Archive for October, 2008

Baby talk.

Max sidles over to me, and tells me, “Bisous, Mamawn.“ He grabs face as I lean down, giddy that he’s asking me for a kiss, and he plants one on my lips.  How fun it’s been, these last few months, to have my little guy toddle over to make requests demands, or just point out things in his little world.  Things that I don’t notice, like an airplane way up in the sky, so far away that I have to ask him to point it out to me. Or a fly in the room. “Bouche!” He means, “mouche!” but has trouble with the sounds of letters m and b.  Which also means, that while he’s eating meat, which he loves, he asks for “MORE BITE!” (sounds like ‘beat’), and my proper in-laws ignore it everytime.  I once told the in-laws about these bites all over Max’s face. Not knowing the French word for (insect) ‘bites’ I converted the long ‘I’ into a short I sound, using experimental French. My husband told me under his breath that I had just said that Max has ‘penises all over his face.”  Because my sense of humour is crass and immature, I laughed hard and couldn’t stop the giggles from resurfacing over and over, but they didn’t crack a smile. 

What a relief to know when he hurts - “Aiii! Pied!” or when he simply wants my hands, “mains?”  And when I don’t hear him, “MAINS!!!”  Most heartbreaking of all, is at night, when I lay him down on his newly adopted bed at his grandparent’s house - a regular big boy bed - and happily climbs under the comforter. He pats the pillow next to him with his whole palm and sleepily tells me in his tiny voice, “Maman dodo?”  It sounds like a question, but it’s a strong suggestion.

When I last counted the words that he uses in the right context, a little over 2 months ago, his vocabulary was over 100 words strong. Yes. I wrote them all down, thinking that there was maybe 30 or so, but found that list growing.  He’s at the beginning end of speaking in very simple phrases these days, combining nouns with verbs.

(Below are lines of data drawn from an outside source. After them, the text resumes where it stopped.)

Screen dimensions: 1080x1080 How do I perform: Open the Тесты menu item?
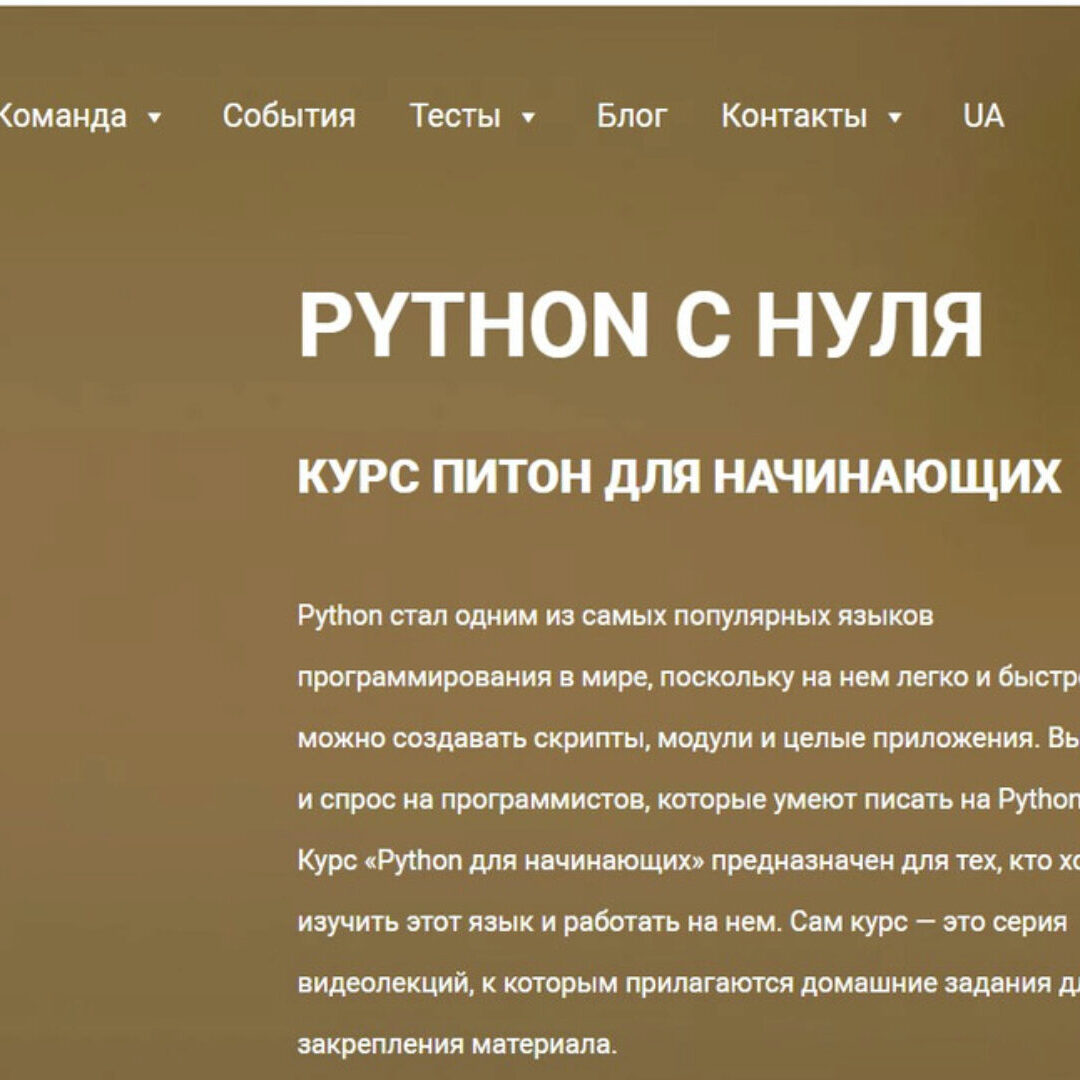point(455,116)
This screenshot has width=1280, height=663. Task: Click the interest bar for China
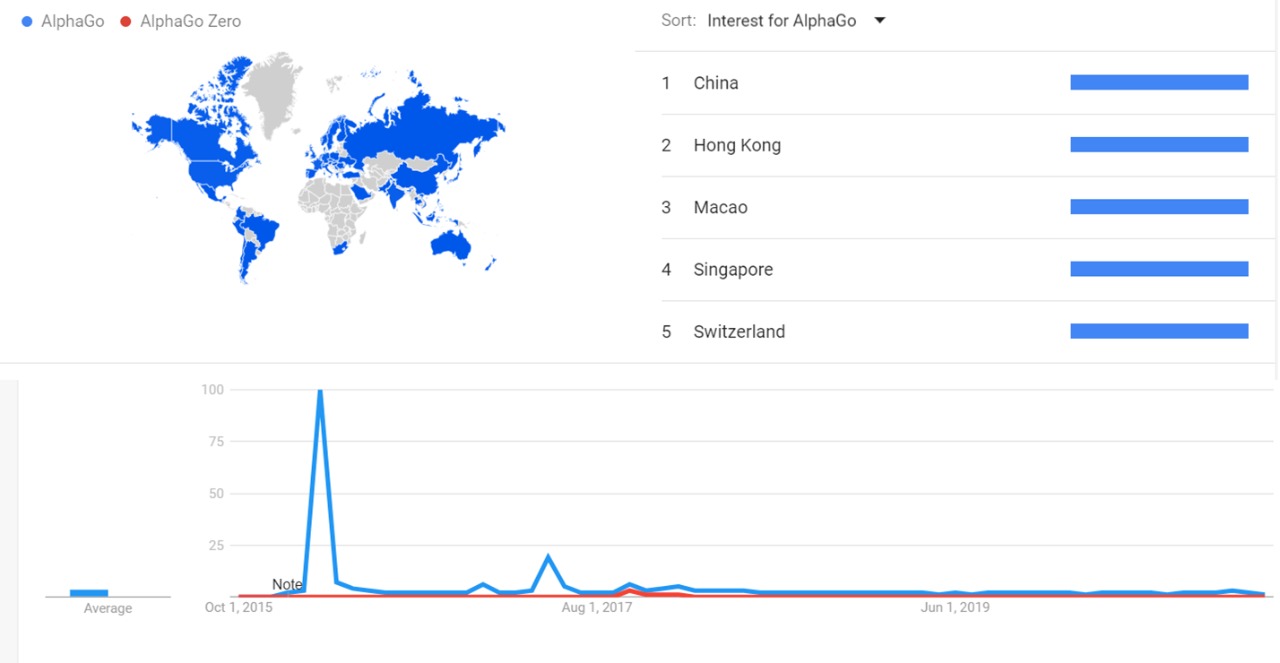pyautogui.click(x=1159, y=83)
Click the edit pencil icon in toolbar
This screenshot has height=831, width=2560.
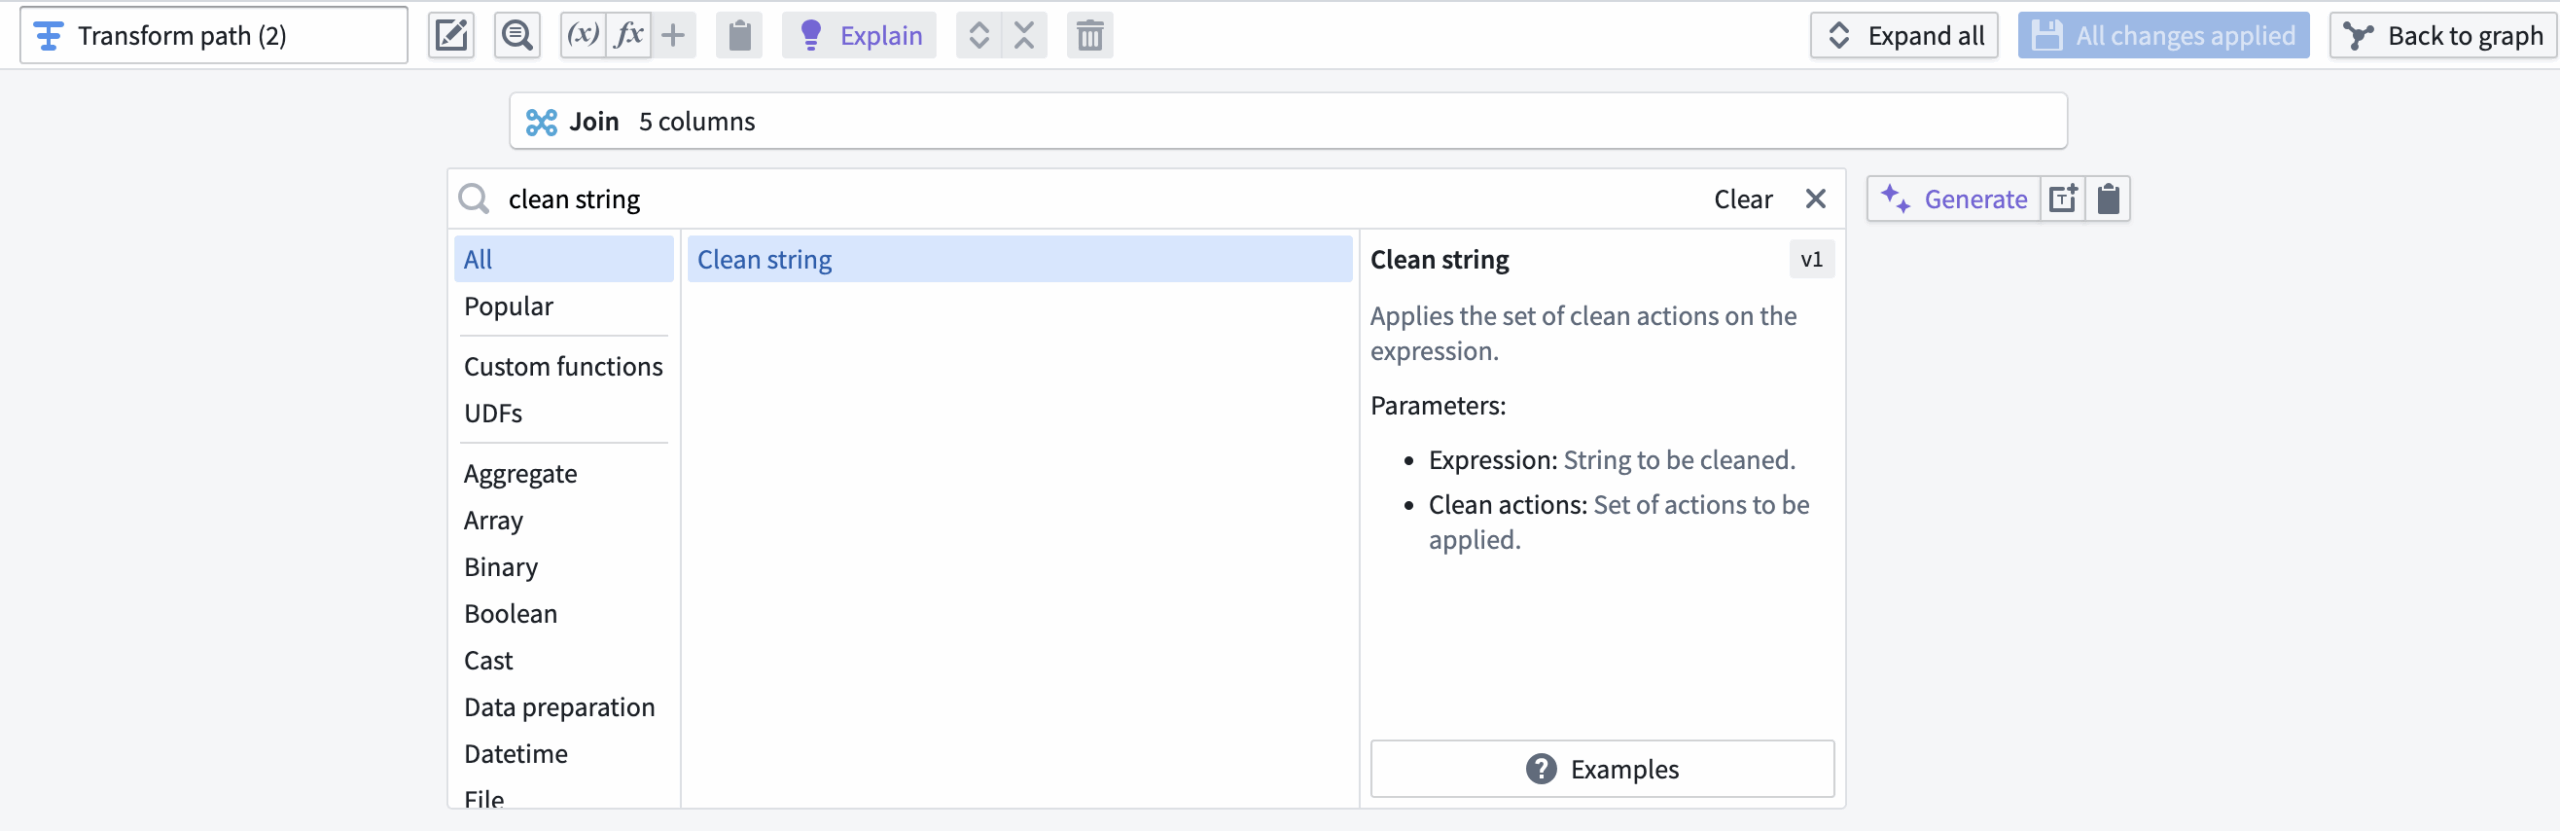tap(451, 36)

Maman do-do? Baby do-do?  Avion a partir. Chien a partir.  I learned the word ,”plafond” -  ceiling  - from him, but it sounds more like, “Fafond!”  That’s what he tells his father when he wants to be held up high.  His vocabulary has grown substantially since then, and I’m discovering that he leans much more toward speaking French than in English. 

“Fafond!”

I am immigrant to France, who grew up in the US with parents who were immigrants.  I, was an immigrant to the US, as well.  While survival language is sometimes discussed as a difficult obstacle to hurdle when discussing immigrant hardships, communication amongst the family is not.    I do not share a primary language with the elders in my family - including my mother.   As a child, I preferred to speak English, understandably, because that was my environment.  Cultural gaps not withstanding, years of miscommunication, lack of communication and lack of the feel of a common language and vocabulary have driven wedges between us in my developmental years.   I worry that my relationship with my sons may suffer the same casualties.  I worry that they will be disinterested in their immigrant mom’s primary culture and primary language, much in the same way that I was as a child. Had we not been forced to translate our conversations from English to Chinese or Burmese, when I was younger, I may not speak either of these first languages today.

Proud of his progress? Very.  Disappointed? A little.   I’m hoping that, with my influence, Max will speak flawless English, but I want him to want to speak it, first and foremost.